Illuminating weak bonds: non-classical C–H⋯Br hydrogen bonding and bright emission in a BODIPY fluorophore

Abstract

In this study, we report and thoroughly analyze an instance of non-classical intermolecular C–H⋯Br hydrogen bonding in a newly synthesized BODIPY-based fluorophore. The compound was fully characterized by high-resolution mass spectrometry (HRMS), NMR spectroscopy (¹H, ¹³C, and ¹¹B), and single-crystal X-ray diffraction, which revealed a C–H⋯Br interaction with a donor–acceptor distance of 2.79 Å. To gain deeper insight into the nature of this interaction, we employed Bader's quantum theory of atoms in molecules (QTAIMs), which confirmed the presence of a bond critical point and topological parameters indicative of a weak but significant non-covalent interaction. Additionally, Hirshfeld surface analysis and 2D fingerprint plots were used to explore the full spectrum of intermolecular contacts.
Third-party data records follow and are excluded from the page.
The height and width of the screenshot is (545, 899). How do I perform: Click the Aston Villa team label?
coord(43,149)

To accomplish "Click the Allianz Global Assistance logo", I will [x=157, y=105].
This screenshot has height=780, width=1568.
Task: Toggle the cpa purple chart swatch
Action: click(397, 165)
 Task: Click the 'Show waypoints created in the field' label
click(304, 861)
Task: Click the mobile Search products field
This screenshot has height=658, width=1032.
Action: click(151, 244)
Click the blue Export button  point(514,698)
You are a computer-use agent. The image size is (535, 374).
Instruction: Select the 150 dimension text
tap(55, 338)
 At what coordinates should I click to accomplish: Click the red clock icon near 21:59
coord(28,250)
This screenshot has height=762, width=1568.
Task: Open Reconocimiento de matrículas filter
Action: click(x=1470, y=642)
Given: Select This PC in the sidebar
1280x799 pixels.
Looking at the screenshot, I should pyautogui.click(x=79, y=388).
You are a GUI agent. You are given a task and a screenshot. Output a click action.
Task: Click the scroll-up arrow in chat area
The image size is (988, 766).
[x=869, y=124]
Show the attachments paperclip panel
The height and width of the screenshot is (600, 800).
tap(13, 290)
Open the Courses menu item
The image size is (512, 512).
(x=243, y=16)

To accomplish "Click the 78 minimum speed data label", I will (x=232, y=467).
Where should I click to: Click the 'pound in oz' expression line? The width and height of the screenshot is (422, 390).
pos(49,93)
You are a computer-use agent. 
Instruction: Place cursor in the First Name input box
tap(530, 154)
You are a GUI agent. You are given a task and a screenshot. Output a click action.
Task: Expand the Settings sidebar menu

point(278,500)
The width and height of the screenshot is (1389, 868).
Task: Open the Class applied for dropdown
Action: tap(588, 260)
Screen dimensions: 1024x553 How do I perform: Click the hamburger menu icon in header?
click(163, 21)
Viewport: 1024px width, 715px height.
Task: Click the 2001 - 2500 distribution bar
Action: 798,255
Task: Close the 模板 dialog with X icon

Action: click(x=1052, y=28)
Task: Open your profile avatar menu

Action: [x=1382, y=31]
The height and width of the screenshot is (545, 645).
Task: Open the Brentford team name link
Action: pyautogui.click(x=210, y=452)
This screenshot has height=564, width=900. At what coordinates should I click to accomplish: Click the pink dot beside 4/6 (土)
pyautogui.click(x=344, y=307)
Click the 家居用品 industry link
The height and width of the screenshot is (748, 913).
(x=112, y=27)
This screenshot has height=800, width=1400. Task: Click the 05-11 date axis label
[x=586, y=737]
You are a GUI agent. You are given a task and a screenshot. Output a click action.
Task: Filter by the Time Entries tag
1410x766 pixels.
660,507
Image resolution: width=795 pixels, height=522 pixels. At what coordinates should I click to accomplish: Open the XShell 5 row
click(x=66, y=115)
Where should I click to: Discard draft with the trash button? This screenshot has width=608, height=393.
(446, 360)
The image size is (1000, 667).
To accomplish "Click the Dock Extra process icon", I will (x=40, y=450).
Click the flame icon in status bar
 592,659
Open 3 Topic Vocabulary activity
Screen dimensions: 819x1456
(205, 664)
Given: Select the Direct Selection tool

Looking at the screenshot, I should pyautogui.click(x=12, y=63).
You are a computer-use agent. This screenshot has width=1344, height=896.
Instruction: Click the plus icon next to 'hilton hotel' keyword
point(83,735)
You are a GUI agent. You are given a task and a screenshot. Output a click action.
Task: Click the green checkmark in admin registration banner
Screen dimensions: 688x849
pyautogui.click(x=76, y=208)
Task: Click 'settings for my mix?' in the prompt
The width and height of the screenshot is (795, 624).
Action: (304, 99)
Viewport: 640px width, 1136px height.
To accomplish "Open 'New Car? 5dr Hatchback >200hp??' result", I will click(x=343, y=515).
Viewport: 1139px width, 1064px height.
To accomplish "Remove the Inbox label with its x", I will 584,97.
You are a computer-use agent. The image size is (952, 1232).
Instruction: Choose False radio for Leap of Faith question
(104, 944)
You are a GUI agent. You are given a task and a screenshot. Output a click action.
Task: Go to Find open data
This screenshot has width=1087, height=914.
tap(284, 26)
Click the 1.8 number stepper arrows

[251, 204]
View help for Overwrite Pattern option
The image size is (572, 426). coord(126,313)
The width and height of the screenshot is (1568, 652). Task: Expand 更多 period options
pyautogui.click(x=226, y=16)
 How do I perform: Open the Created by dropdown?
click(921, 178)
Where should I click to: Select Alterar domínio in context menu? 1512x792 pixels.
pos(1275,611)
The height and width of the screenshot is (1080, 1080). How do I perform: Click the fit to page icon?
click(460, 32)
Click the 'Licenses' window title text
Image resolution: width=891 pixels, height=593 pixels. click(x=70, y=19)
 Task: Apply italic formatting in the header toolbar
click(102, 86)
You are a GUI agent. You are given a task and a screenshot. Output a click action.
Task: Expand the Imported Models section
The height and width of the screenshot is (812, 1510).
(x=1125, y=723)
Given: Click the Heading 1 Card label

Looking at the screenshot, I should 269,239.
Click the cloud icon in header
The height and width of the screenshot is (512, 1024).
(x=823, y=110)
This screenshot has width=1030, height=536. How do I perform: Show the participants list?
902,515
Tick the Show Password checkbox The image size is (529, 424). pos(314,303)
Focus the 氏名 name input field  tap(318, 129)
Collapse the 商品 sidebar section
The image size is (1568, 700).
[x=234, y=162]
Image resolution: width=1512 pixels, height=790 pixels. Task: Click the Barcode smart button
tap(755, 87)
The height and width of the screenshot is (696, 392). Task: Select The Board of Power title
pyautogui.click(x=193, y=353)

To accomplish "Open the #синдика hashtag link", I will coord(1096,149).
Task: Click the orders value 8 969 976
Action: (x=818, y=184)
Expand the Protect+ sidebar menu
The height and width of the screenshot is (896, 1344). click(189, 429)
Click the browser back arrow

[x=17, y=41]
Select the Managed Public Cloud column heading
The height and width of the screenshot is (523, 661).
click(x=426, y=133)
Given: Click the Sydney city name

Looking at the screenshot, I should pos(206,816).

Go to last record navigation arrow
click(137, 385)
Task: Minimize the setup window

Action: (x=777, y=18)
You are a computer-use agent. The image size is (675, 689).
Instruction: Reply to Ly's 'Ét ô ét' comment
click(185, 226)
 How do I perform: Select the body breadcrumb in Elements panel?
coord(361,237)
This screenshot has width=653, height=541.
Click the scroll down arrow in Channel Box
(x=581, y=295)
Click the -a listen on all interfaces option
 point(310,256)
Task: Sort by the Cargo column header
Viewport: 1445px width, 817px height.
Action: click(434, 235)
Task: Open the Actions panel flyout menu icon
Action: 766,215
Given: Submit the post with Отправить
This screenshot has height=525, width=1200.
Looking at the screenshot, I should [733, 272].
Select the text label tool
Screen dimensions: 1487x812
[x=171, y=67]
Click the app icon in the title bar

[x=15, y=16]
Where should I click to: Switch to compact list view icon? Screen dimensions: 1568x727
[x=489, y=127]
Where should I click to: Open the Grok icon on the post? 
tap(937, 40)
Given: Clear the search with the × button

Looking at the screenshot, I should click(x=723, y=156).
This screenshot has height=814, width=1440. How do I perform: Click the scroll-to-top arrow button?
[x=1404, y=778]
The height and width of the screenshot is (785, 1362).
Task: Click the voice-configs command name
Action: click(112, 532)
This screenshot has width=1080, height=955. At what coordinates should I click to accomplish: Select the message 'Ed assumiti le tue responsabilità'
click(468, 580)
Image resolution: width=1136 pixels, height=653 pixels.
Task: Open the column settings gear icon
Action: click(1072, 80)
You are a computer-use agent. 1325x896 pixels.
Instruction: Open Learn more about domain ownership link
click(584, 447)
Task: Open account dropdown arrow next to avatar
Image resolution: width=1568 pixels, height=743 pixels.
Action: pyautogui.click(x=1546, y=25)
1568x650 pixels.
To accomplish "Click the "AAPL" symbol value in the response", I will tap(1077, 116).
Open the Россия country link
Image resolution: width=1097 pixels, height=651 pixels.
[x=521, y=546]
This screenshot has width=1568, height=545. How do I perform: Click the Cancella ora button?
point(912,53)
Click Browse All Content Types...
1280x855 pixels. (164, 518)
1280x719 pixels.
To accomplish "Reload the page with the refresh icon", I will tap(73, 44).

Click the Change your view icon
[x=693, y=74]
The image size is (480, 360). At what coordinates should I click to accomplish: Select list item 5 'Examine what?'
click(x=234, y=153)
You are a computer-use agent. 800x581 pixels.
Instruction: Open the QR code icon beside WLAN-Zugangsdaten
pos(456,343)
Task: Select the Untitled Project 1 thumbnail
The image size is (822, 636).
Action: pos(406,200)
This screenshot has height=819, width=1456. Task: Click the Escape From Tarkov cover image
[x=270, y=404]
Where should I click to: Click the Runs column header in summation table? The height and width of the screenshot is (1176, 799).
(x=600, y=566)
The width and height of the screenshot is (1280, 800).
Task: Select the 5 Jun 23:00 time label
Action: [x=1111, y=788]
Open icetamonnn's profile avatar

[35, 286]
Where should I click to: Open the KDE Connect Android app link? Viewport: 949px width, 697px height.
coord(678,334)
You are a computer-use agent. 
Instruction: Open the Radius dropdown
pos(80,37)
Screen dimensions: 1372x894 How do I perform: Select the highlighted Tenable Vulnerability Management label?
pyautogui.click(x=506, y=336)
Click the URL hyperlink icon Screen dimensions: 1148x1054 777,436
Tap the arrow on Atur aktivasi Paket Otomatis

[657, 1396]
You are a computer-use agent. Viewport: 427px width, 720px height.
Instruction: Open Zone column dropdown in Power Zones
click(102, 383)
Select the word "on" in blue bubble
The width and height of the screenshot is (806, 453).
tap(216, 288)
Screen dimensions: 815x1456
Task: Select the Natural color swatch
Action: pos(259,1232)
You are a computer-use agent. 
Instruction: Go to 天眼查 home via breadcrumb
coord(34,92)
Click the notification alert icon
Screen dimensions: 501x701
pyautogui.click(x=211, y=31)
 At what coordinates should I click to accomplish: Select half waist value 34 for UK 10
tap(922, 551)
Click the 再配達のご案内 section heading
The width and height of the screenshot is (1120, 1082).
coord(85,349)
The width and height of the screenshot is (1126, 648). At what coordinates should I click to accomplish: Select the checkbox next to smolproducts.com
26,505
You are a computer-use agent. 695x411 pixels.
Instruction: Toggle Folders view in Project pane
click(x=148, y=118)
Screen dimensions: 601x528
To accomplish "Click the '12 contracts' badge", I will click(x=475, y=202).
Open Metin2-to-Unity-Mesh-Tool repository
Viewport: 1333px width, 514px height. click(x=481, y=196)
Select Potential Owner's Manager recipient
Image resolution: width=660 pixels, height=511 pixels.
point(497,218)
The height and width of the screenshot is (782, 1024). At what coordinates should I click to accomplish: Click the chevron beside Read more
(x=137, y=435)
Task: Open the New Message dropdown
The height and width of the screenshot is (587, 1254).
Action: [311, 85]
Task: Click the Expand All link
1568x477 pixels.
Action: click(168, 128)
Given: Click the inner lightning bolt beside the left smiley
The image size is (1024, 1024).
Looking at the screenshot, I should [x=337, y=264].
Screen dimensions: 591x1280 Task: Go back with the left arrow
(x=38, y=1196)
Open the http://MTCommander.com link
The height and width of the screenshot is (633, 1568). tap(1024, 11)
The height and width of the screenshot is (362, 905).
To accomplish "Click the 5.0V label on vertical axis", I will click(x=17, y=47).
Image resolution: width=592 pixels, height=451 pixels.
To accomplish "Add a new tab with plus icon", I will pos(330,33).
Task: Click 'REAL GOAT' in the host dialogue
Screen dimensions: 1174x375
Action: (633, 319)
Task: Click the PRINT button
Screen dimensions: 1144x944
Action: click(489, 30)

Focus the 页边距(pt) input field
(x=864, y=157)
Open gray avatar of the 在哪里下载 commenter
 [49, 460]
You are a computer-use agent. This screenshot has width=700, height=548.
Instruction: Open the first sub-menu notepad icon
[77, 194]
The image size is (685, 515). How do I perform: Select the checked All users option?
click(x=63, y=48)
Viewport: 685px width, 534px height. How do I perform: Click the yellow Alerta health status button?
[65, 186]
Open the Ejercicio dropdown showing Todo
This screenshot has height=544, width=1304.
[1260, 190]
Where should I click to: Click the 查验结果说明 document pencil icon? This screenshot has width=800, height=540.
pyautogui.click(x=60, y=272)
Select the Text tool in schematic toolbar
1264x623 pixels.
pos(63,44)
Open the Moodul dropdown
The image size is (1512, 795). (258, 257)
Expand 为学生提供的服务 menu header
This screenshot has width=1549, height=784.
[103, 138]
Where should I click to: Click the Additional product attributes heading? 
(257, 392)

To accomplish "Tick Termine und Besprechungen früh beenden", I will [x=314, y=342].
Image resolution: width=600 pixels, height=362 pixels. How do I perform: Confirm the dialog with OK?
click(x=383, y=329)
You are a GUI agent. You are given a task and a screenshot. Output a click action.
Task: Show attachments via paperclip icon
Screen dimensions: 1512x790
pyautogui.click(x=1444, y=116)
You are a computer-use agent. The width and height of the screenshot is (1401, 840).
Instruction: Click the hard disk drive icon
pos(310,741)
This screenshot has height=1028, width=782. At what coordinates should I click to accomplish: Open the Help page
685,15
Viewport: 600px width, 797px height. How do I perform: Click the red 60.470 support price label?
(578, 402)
While other interactions such as C–H⋯π contacts were also identified and discussed, the C–H⋯Br interaction emerged as the dominant force in shaping the crystal packing. This study presents a rare example of bromine-involved hydrogen bonding and offers a comprehensive analysis of the supramolecular architecture in organoboron fluorophores. To rigorously interpret the origin of the optical behavior and state ordering, we complemented TD-DFT with advanced multireference calculations. The results rationalize the small Stokes shift through a rigid excited-state potential energy surface and modest geometric relaxation, and they predict large oscillator strengths consistent with the observed high fluorescence quantum yield. For the brominated scaffold, spin–orbit-coupling-inclusive estimates indicate only minor enhancement of intersystem crossing, aligning with the retention of bright fluorescence.